The Catalyst & FMHS Media

Don’t Ask, Don’t Tell

September 22, 2017

Hundreds of LGBT community members and supporters gathered together and battled against Trump’s government officials as President Trump attempted to create a ban against transgenders being allowed to enlist in the military. As serious as this topic was in everyones hearts this week, the irony hit a little too close to home when people realized that the conflict was taking place over 9/11 week. Mr. Trump announced last month in a series of quite straightforward tweets that stated that transgender people would no longer be allowed to serve in the military.

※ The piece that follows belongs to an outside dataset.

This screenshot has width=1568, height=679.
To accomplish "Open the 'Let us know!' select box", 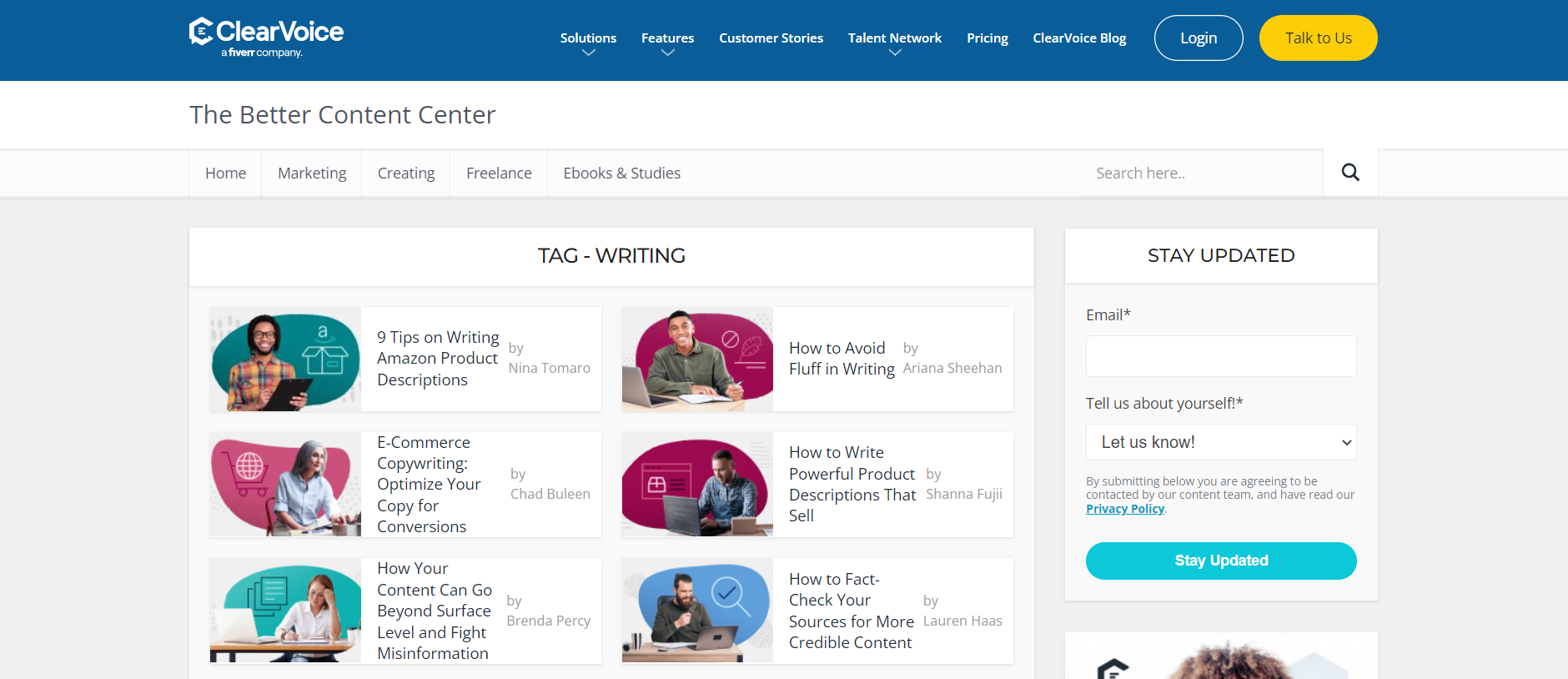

The twitter messages took the world by surprise, including some of Trump’s government cohorts and even the Pentagon. “I don’t really feel too personally affected by this specific attack on a minority.” Says FMHS junior Lilly Tierney, “but I do believe in human rights, and this has obviously crossed the line. I feel like anyone should be allowed to serve our country. To discriminate against a minority group is archaic.” Trump signed the directive just one week ago precluding transgenders from serving, but didn’t allow many new rules for transgenders that were already serving currently. Defense secretary Jim Mattis did not approve of Trump’s new ban, and decided that he would keep the transgenders already in the military, and is now working on a case that can let him kick the president’s proposed ban.

“I think that anyone should be allowed to serve in the military, I mean this is the land of freedom, after all.” Senior Tal Atkins said with a slight laugh, “I mean it’s a little hard to even believe that this is real life, that something so superficial is real and coming from the president of the United States.” Mattis announced himself, that transgender service members would still be allowed to serve pending the results of the study, in direct disagreement to President Trump’s abrupt tweets that sent out not long before Mattis began fighting back. Mattis is being provided with consults from the Pentagon and Homeland Security, and he said after the consults will he decide what to advise President Trump to do about his ban.

When asked what Trump should do with his ban, most who commented said the same thing, “He should probably not try to pass that if he wants to be taken seriously.” Said senior Carlee Edwards. Not all ideas were the same, however. “I think that our military should be as strong as possible, and I’m not sure that we are focusing on the correct part of our defense that we should be. I mean, aren’t we supposed to be paying attention to the actual war we take place in rather than the pronouns that a minority of our soldiers wish to be called by?” Responded Junior Morgan Daniels, when asked what she thought of the heightened tensions in the proposed ban.  Military officials have said privately that they don’t see how they can turn back on their inclusion of transgenders in the military for years before, especially with their old and famous, “don’t ask, don’t tell” rule they keep so close to their hearts in the military. It seems as though, according to officials in the military, that as long as there is no talk about it, everyone is allowed to serve in the military in the country of life, liberty, and the pursuit of happiness.